— WORK INSTRUCTIONS —
Return each record exactly as it appears, so that nothing is dropped or altered.

— Dataset entries —
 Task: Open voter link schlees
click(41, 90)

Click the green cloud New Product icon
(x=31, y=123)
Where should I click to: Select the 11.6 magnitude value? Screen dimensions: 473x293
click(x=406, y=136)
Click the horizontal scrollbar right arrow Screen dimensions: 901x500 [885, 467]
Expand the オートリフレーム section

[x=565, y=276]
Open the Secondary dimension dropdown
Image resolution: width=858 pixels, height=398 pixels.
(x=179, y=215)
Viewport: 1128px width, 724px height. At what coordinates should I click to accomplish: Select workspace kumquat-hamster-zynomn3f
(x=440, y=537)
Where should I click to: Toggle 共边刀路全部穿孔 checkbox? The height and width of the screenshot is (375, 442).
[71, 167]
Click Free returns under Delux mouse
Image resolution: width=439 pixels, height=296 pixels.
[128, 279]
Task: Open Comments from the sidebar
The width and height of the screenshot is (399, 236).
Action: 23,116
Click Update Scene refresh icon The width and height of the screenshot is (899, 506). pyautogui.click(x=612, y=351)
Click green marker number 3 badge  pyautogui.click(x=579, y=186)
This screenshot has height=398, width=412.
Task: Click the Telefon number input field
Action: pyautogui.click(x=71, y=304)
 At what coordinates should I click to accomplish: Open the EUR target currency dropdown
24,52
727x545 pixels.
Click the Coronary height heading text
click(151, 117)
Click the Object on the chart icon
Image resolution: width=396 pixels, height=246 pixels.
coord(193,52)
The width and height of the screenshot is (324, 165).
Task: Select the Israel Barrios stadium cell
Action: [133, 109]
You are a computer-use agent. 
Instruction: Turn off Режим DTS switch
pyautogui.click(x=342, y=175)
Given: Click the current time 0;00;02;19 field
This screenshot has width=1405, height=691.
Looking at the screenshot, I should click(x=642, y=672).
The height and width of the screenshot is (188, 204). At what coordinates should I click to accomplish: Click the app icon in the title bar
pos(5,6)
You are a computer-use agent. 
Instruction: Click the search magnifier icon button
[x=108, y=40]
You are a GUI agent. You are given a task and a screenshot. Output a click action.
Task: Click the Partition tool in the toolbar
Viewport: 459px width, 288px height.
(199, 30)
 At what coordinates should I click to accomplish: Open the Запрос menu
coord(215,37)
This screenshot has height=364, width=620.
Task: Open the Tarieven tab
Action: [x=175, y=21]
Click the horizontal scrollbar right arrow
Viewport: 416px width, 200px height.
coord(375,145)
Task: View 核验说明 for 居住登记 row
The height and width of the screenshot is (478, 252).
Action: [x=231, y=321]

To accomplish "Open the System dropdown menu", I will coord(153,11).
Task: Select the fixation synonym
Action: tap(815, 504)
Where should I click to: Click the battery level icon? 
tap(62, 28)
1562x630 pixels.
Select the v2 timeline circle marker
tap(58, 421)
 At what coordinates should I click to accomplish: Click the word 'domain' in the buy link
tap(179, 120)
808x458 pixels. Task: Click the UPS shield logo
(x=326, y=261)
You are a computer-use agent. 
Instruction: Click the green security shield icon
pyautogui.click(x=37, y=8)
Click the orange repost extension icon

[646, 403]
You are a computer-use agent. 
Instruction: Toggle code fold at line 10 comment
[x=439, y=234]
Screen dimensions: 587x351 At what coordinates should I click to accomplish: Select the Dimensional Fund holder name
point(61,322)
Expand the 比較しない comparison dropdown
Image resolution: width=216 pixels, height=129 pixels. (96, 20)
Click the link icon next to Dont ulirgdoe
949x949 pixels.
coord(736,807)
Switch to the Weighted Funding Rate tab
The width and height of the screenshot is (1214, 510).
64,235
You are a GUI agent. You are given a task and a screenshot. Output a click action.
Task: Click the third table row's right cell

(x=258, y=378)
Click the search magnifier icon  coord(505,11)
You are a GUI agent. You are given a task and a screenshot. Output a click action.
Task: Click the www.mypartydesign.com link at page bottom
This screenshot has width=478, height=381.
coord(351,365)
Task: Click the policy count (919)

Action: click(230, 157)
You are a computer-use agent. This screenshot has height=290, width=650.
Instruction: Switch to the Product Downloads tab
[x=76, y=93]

— OUTPUT OF THE TASK —
 Task: Open voter link schlees
click(41, 90)

Click the green cloud New Product icon
(x=31, y=123)
Where should I click to: Select the 11.6 magnitude value? Screen dimensions: 473x293
click(x=406, y=136)
Click the horizontal scrollbar right arrow Screen dimensions: 901x500 [885, 467]
Expand the オートリフレーム section

[x=565, y=276]
Open the Secondary dimension dropdown
Image resolution: width=858 pixels, height=398 pixels.
(x=179, y=215)
Viewport: 1128px width, 724px height. At what coordinates should I click to accomplish: Select workspace kumquat-hamster-zynomn3f
(x=440, y=537)
Where should I click to: Toggle 共边刀路全部穿孔 checkbox? The height and width of the screenshot is (375, 442).
[71, 167]
Click Free returns under Delux mouse
Image resolution: width=439 pixels, height=296 pixels.
[128, 279]
Task: Open Comments from the sidebar
The width and height of the screenshot is (399, 236).
Action: 23,116
Click Update Scene refresh icon The width and height of the screenshot is (899, 506). pyautogui.click(x=612, y=351)
Click green marker number 3 badge  pyautogui.click(x=579, y=186)
This screenshot has height=398, width=412.
Task: Click the Telefon number input field
Action: pyautogui.click(x=71, y=304)
 At what coordinates should I click to accomplish: Open the EUR target currency dropdown
24,52
727x545 pixels.
Click the Coronary height heading text
click(151, 117)
Click the Object on the chart icon
Image resolution: width=396 pixels, height=246 pixels.
coord(193,52)
The width and height of the screenshot is (324, 165).
Task: Select the Israel Barrios stadium cell
Action: [133, 109]
You are a computer-use agent. 
Instruction: Turn off Режим DTS switch
pyautogui.click(x=342, y=175)
Given: Click the current time 0;00;02;19 field
This screenshot has width=1405, height=691.
Looking at the screenshot, I should click(x=642, y=672).
The height and width of the screenshot is (188, 204). At what coordinates should I click to accomplish: Click the app icon in the title bar
pos(5,6)
You are a computer-use agent. 
Instruction: Click the search magnifier icon button
[x=108, y=40]
You are a GUI agent. You are given a task and a screenshot. Output a click action.
Task: Click the Partition tool in the toolbar
Viewport: 459px width, 288px height.
(199, 30)
 At what coordinates should I click to accomplish: Open the Запрос menu
coord(215,37)
This screenshot has height=364, width=620.
Task: Open the Tarieven tab
Action: [x=175, y=21]
Click the horizontal scrollbar right arrow
Viewport: 416px width, 200px height.
coord(375,145)
Task: View 核验说明 for 居住登记 row
The height and width of the screenshot is (478, 252).
Action: [x=231, y=321]

To accomplish "Open the System dropdown menu", I will coord(153,11).
Task: Select the fixation synonym
Action: tap(815, 504)
Where should I click to: Click the battery level icon? 
tap(62, 28)
1562x630 pixels.
Select the v2 timeline circle marker
tap(58, 421)
 At what coordinates should I click to accomplish: Click the word 'domain' in the buy link
tap(179, 120)
808x458 pixels. Task: Click the UPS shield logo
(x=326, y=261)
You are a computer-use agent. 
Instruction: Click the green security shield icon
pyautogui.click(x=37, y=8)
Click the orange repost extension icon

[646, 403]
You are a computer-use agent. 
Instruction: Toggle code fold at line 10 comment
[x=439, y=234]
Screen dimensions: 587x351 At what coordinates should I click to accomplish: Select the Dimensional Fund holder name
point(61,322)
Expand the 比較しない comparison dropdown
Image resolution: width=216 pixels, height=129 pixels. (96, 20)
Click the link icon next to Dont ulirgdoe
949x949 pixels.
coord(736,807)
Switch to the Weighted Funding Rate tab
The width and height of the screenshot is (1214, 510).
64,235
You are a GUI agent. You are given a task and a screenshot. Output a click action.
Task: Click the third table row's right cell

(x=258, y=378)
Click the search magnifier icon  coord(505,11)
You are a GUI agent. You are given a task and a screenshot. Output a click action.
Task: Click the www.mypartydesign.com link at page bottom
This screenshot has width=478, height=381.
coord(351,365)
Task: Click the policy count (919)

Action: click(230, 157)
You are a computer-use agent. This screenshot has height=290, width=650.
Instruction: Switch to the Product Downloads tab
[x=76, y=93]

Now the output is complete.